Nyx stepped toward him, her voice soft and steady. "Let him finish. It's part of his change."

Lana turned to her, panicked. "He's losing himself."

"No," Nyx said. "He's meeting the part that's always been there."

The last hybrid tried to flee, but Kieran chased it. He slammed it against a wall and didn't stop. Blood spattered across the stone. It wasn't just killing. It was claiming.

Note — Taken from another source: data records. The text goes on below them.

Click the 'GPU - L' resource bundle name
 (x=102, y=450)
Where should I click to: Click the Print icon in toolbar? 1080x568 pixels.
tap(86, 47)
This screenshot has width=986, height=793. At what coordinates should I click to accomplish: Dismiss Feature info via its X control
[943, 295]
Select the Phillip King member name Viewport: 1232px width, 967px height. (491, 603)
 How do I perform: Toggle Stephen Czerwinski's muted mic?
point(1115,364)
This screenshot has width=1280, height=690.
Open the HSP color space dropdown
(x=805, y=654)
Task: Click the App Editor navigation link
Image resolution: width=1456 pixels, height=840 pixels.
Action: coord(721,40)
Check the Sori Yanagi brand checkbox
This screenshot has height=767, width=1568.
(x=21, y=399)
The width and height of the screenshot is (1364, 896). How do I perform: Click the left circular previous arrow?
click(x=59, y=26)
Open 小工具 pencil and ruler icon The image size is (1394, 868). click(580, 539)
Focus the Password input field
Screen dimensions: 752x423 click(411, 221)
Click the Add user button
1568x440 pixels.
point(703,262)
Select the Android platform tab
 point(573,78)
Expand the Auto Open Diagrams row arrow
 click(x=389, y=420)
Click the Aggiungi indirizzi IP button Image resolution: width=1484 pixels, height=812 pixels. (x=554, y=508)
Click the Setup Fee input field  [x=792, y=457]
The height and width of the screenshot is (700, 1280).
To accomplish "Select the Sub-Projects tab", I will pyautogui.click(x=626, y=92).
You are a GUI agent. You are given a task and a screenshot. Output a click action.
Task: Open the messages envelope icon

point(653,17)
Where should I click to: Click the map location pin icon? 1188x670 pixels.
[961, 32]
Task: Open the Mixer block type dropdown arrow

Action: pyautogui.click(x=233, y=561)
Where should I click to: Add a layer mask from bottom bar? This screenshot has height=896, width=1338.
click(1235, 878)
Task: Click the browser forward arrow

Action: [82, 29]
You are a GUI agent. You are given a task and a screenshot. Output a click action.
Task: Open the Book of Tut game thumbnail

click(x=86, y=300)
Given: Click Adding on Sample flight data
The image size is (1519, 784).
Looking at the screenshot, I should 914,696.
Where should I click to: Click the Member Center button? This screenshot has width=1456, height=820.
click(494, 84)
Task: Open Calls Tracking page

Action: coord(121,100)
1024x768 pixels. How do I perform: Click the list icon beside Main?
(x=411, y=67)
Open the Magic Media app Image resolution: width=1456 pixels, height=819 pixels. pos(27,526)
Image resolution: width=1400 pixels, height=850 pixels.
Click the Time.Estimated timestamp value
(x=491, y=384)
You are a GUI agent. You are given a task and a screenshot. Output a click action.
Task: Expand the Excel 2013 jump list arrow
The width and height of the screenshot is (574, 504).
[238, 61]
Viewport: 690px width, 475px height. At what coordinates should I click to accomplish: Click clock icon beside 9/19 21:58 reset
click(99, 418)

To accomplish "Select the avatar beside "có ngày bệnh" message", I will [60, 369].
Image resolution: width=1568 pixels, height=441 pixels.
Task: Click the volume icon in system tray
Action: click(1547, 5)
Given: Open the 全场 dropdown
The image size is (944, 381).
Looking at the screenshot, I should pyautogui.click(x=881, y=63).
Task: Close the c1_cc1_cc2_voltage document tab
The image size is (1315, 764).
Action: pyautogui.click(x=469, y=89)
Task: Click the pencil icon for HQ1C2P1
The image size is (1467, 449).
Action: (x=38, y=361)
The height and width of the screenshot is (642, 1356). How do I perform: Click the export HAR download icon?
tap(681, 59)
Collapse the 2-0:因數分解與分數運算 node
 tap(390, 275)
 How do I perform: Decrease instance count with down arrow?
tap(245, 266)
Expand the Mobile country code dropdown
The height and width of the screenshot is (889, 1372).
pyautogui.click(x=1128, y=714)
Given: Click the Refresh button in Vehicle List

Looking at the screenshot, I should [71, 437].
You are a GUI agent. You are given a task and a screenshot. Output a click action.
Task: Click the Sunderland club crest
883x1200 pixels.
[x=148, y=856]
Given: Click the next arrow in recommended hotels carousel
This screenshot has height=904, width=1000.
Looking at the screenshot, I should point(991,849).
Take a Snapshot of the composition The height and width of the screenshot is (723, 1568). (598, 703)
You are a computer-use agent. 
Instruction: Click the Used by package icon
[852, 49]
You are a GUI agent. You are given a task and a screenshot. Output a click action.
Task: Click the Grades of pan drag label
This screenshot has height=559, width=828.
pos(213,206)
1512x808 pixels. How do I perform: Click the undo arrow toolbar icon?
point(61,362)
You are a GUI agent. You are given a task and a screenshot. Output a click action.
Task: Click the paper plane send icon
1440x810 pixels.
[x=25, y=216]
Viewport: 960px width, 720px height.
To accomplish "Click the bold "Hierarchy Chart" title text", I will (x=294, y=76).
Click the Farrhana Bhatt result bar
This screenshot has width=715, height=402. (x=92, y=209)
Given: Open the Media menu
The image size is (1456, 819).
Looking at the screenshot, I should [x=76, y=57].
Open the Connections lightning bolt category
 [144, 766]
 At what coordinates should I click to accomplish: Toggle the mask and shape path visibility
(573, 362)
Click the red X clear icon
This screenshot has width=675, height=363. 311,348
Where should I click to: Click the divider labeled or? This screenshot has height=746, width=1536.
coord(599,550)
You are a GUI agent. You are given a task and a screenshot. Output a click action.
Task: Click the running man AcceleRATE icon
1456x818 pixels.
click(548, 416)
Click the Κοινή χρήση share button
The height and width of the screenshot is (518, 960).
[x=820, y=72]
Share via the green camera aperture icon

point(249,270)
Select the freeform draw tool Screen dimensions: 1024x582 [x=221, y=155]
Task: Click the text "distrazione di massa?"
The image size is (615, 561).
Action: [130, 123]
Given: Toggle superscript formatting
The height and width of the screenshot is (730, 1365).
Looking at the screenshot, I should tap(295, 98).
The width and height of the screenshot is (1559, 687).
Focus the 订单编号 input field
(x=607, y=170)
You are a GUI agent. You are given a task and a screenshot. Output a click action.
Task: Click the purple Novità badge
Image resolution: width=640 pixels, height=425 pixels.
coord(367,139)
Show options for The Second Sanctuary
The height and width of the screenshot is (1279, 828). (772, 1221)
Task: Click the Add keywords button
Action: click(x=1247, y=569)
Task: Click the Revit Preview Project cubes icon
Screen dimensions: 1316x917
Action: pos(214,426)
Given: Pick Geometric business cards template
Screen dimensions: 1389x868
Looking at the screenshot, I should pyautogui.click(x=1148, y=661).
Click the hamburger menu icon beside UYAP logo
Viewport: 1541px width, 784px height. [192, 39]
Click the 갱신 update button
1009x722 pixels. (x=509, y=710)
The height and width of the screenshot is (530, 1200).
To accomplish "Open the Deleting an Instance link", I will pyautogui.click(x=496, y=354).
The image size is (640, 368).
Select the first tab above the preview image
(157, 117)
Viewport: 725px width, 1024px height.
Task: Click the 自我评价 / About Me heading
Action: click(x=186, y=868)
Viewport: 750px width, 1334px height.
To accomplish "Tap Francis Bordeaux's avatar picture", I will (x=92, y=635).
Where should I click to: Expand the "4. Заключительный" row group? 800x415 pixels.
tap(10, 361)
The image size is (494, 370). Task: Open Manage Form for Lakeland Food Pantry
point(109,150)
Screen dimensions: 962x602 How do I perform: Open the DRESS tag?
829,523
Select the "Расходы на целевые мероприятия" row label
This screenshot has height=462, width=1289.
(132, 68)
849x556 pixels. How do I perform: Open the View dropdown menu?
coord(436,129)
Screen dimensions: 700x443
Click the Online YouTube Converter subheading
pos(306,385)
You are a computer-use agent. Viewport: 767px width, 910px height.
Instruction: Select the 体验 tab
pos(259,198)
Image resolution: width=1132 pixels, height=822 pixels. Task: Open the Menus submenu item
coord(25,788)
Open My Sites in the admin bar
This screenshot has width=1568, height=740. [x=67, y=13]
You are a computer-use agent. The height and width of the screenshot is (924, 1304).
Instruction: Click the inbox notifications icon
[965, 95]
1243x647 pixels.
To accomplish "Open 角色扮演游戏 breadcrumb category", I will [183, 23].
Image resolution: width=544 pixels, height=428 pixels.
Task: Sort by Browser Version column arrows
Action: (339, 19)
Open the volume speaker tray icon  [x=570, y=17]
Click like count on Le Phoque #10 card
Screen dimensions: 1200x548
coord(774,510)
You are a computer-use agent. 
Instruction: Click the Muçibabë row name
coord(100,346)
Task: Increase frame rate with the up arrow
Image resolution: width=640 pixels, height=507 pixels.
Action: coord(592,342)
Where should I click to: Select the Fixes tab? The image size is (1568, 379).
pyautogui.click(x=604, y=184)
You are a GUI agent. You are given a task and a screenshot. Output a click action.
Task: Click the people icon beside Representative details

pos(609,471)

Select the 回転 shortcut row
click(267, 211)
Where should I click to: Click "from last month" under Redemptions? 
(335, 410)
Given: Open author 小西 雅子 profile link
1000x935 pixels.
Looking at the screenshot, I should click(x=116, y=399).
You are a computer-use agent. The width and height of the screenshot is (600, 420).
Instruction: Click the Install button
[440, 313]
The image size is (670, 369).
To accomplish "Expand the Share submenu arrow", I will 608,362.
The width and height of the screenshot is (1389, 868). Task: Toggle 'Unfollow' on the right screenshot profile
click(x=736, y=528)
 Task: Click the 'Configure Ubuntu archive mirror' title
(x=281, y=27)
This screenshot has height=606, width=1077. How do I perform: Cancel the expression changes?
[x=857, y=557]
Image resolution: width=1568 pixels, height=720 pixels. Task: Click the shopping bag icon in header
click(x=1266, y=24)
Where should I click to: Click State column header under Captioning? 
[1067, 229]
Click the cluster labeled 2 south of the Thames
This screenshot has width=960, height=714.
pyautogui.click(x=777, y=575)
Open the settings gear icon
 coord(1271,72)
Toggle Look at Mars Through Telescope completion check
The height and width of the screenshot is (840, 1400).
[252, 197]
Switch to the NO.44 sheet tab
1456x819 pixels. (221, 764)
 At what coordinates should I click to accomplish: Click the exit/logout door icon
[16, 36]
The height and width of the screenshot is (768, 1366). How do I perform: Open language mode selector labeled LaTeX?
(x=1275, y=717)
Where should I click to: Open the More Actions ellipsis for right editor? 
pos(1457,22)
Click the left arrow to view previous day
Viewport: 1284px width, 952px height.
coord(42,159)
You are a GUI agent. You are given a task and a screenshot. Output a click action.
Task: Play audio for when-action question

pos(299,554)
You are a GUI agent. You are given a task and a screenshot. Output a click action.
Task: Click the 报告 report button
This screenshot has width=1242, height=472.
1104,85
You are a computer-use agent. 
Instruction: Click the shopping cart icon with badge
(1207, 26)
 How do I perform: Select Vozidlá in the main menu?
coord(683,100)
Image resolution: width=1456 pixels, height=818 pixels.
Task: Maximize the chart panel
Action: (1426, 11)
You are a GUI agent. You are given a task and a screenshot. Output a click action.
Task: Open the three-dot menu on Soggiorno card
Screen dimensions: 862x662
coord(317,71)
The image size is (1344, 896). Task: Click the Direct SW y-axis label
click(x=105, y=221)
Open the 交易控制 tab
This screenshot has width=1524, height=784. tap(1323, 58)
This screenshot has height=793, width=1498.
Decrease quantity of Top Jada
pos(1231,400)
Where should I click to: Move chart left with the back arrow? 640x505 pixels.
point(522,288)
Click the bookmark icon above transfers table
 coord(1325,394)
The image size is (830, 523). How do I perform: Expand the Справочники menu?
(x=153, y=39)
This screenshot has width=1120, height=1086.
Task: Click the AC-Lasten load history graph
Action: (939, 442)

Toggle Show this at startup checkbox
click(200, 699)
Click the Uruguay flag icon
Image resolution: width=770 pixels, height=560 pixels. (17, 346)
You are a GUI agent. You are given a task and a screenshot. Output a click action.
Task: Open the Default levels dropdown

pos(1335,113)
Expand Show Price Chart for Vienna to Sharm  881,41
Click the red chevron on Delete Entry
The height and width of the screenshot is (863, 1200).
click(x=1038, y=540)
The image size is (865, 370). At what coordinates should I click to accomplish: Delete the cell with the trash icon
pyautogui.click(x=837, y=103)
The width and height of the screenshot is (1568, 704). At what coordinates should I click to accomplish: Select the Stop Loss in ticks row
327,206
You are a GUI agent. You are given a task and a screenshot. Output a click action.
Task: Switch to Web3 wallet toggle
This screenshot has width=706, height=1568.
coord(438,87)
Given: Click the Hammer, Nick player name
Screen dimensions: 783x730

When it was over, Kieran crouched in the center of the courtyard, surrounded by broken bodies. His hands trembled. His chest heaved. His claws were still out. His face was bloodied. And he wasn't standing.

Lana approached slowly. Carefully. She crouched in front of him, reaching for his face.

Kieran looked up at her, eyes wild, lips slightly parted.

"I can't turn it off," he said.

"You don't have to," she whispered. "You just have to let me stand here with you."

He didn't cry. He didn't nod. He just closed his eyes.

In the distance, above them, perched high on the tallest broken spire, a figure watched.

Tall. Covered in pale bone armor that reflected no light. A Sentinel.

It didn't speak. It didn't move.

It was there to witness.

Lana turned her head slightly, eyes narrowing, sensing it.

The Sentinel tilted its head slowly, then vanished into the shadows.

The wind returned, soft and tired.

The ground, wet with blood, grew quiet again.

But none of them would forget what Kieran had become.

And what he might still become next.